> **ÉNONCÉ DU PROBLÈME**:
Dans l'extrait sur la chute d'Adam, que devient Adam par une réparation providentielle ?

> **EXTRAIT SOURCE**:
C’est l’ordre créateur de Dieu, le « Sois ! » initial, qui, en amenant à l’existence les choses, les met en lumière. C’est aussi l’ordre de Dieu dans le jardin : « Ne vous approchez pas de l’arbre ! » qui permet à Adam et à sa compagne de vivre dans la lumière unifiante de Dieu. Pourtant, cette liberté requiert la possibilité d’un choix entre la connaissance et l’ignorance de l’ordre voulu par Dieu. L’acte de volonté — obéissance ou désobéissance — procède nécessairement d’un acte d’intelligence, celui du juste rapport entre le Seigneur et le serviteur. L’homme créé selon la forme des qualités de Dieu, et installé dans le jardin, est libre, plus exactement, relativement libre. Dieu seul est absolument libre et connaît l’ordre des choses qu’Il a décrétées. La liberté de l’homme est participation à la liberté de Dieu tant qu’il Lui obéit. Il était donc nécessaire que le premier homme pût faillir à sa mission pour être libre. Or c’est seulement la possibilité du mal qui rend l’homme libre, et non le mal lui-même, parce que la désobéissance, due à l’orgueil excité par la suggestion diabolique, l’assujettit aussitôt à sa passion. Autrement dit, nous sommes libres quand nous pouvons dire non au mal, en adhérant à l’ordre de Dieu ; à peine disons-nous oui au mal, dans un acte que nous croyons libre, et qui n’est en fait qu’arbitraire, que nous sommes aussitôt enchaînés aux conséquences de nos actes.

Ce qui est possible finit toujours par arriver, puisque Dieu manifeste tous les « possibles » contenus dans Sa connaissance. La désobéissance d’Adam était possible : elle dut advenir. La « chute » (al-hubût) — un mot connotant l’acte de faire un faux pas, de trébucher — est la conséquence de la révolte, qui procède de l’ignorance. Mais cette chute est suivie de repentance et Adam, le premier homme déchu, devient aussi, par une réparation providentielle, le premier prophète, puisque Dieu accepte de renouveler un pacte qui a été pourtant rompu de façon unilatérale : « Son Seigneur l’a ensuite élu ; il est revenu vers lui [notons que le sujet du verbe est ambigu : c’est tout à la fois Dieu qui revient vers l’homme et l’homme qui revient vers Dieu] et Il l’a dirigé. (Dieu) dit : “Descendez, tous les deux ensemble, du Jardin, ennemis les uns des autres. Une direction vous sera donnée de Ma part. Quiconque aura suivi Ma direction ne s’égarera pas et il ne sera pas malheureux.” »17

L’homme, créé par Dieu pour la connaissance de la vérité, refuse cette vérité : telle est la faute première dont découlent toutes les autres fautes. Dieu, dans Sa miséricorde, donne à l’homme, à travers la Révélation, les moyens de réparer cette faute : telle est la réparation qui rend possible toutes les autres réparations. Il n’y a donc pas de péché originel entachant toute l’humanité, mais une situation exemplaire qui montre tour à tour la faiblesse inhérente à la condition humaine, la faute (ithm), la repentance (tawbah), et, pour finir, la possibilité de réparation accordée à l’homme par Dieu et accueillie par l’homme. À peine Dieu a-t-Il prononcé son ordre de chute, et soustrait Adam et Eve à la béatitude du Jardin, qu’Il leur propose déjà Son aide et Sa direction en faisant descendre une révélation. Car l’homme ne peut se maintenir dans l’existence, fût-ce en tant qu’homme déchu, sans le secours divin.

> **INFORMATIONS FOURNIES**:
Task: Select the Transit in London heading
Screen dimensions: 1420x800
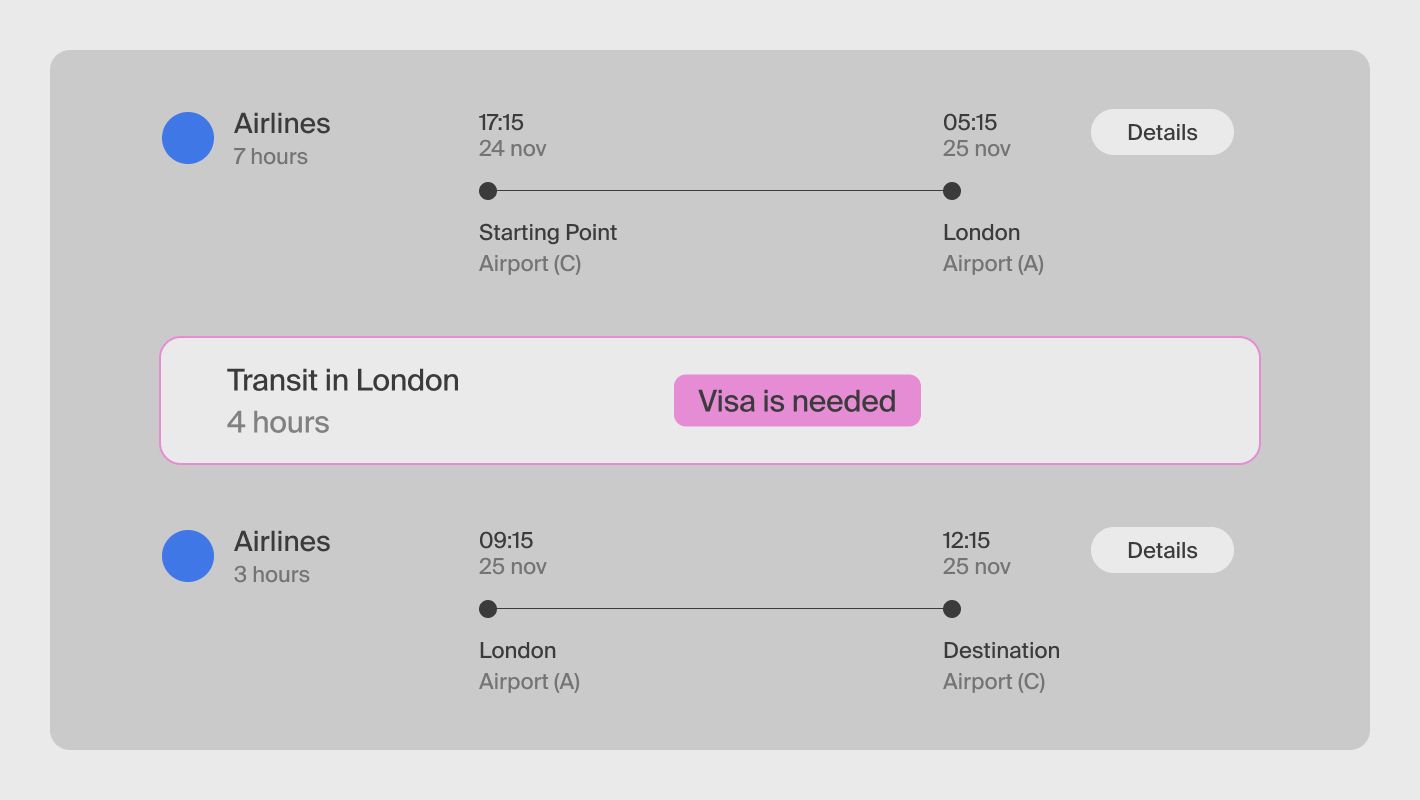Action: point(343,381)
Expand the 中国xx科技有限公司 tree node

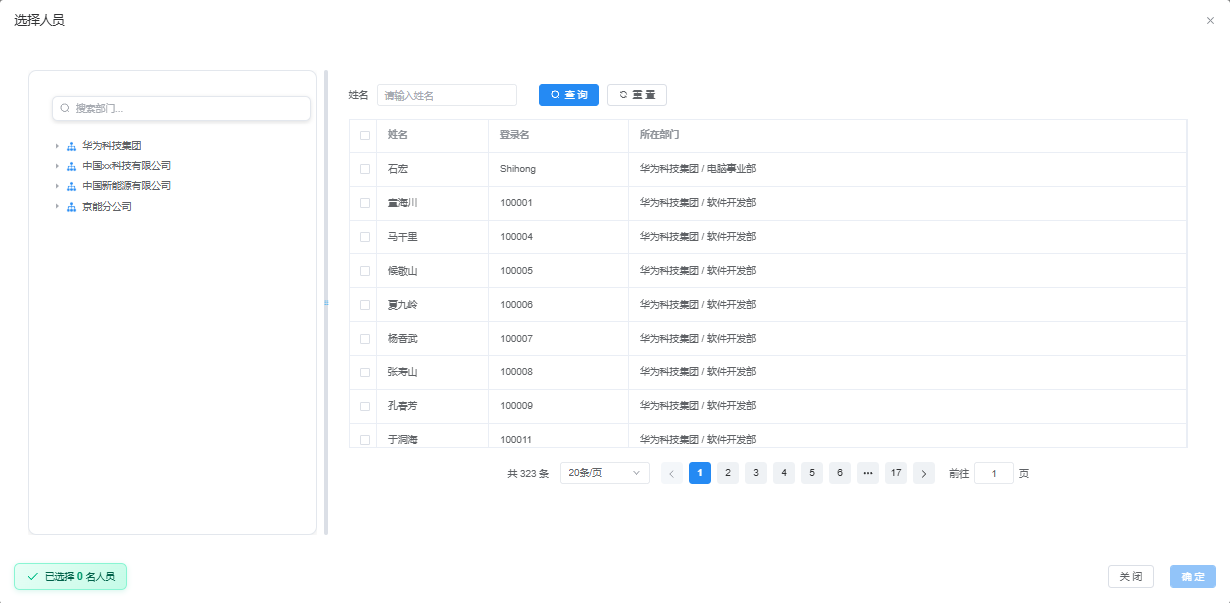coord(57,166)
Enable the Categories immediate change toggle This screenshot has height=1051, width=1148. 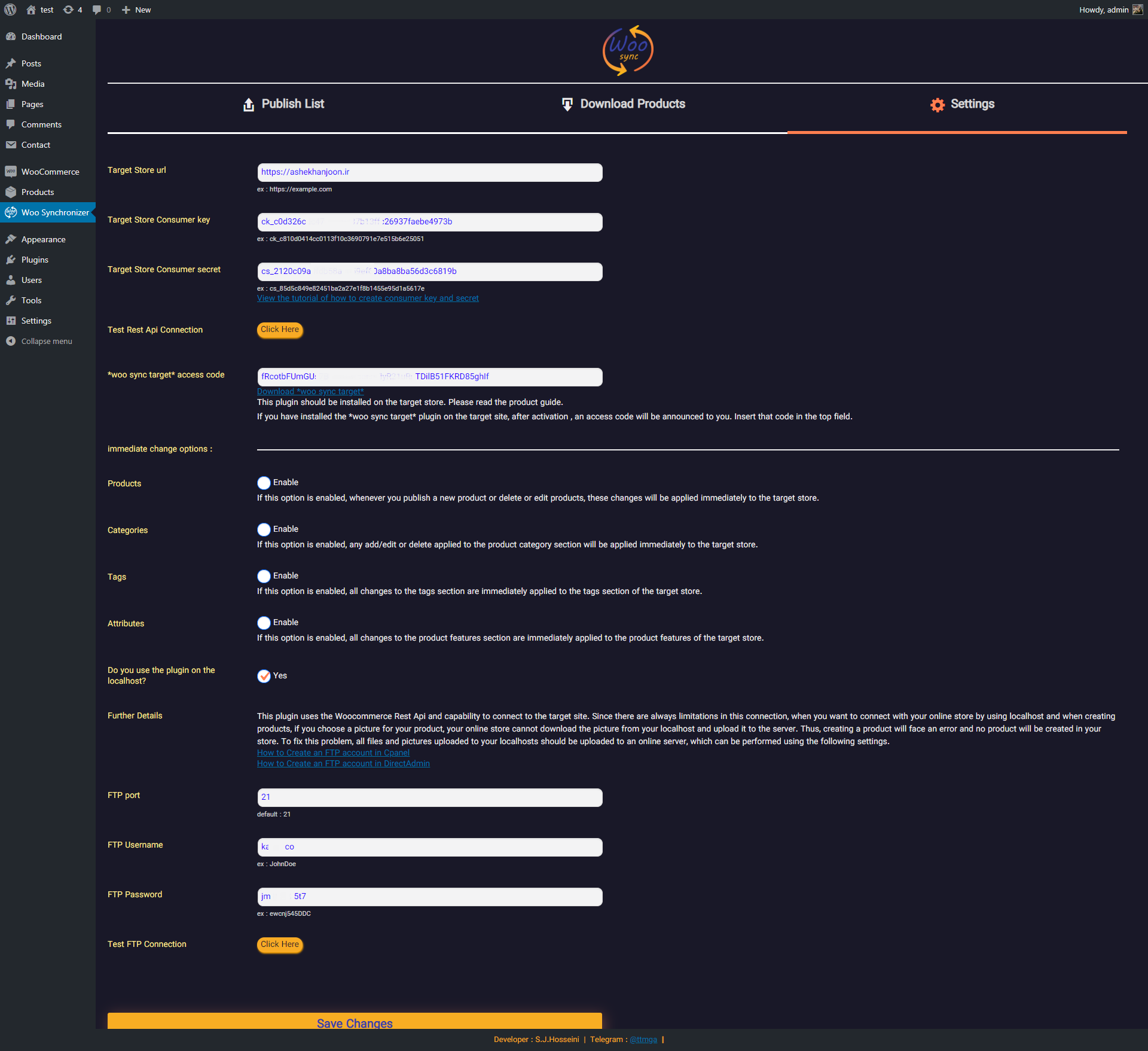263,529
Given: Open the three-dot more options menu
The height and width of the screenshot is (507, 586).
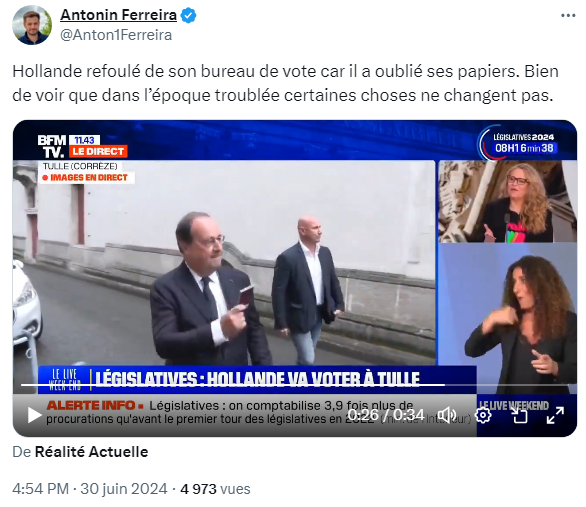Looking at the screenshot, I should pyautogui.click(x=568, y=16).
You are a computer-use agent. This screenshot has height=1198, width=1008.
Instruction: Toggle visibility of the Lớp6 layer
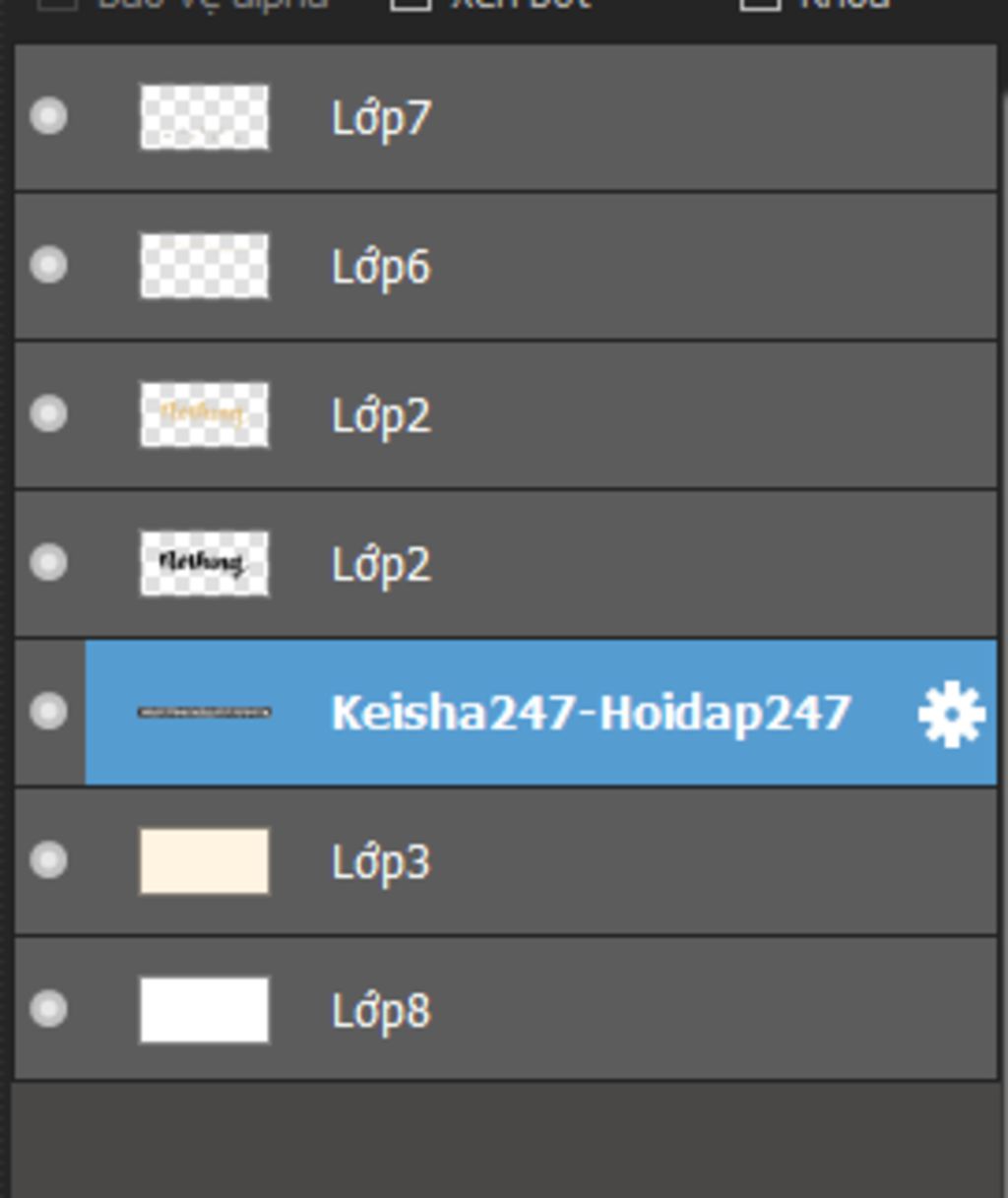(x=49, y=266)
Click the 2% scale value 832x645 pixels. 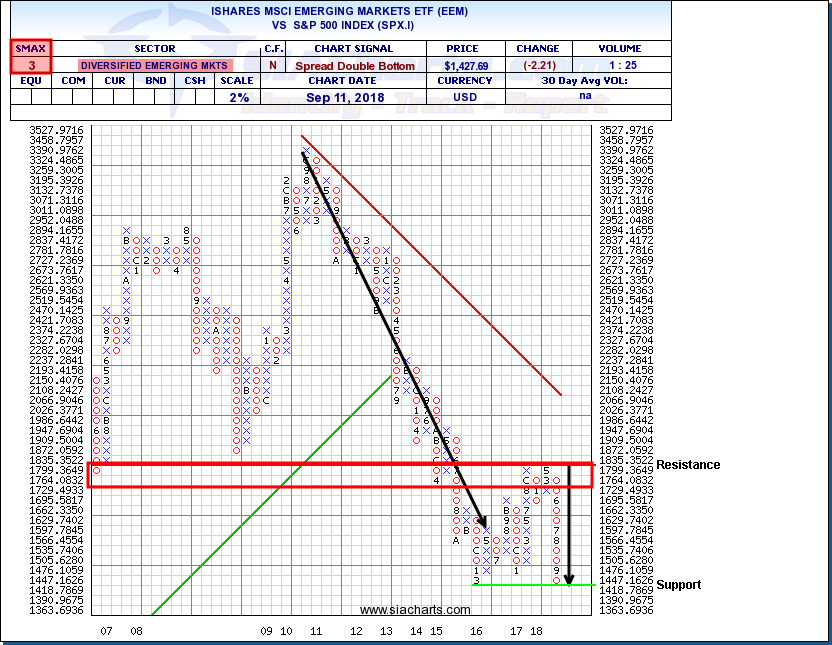point(237,97)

> **LE RÉSULTAT**:
Il devient le premier prophète.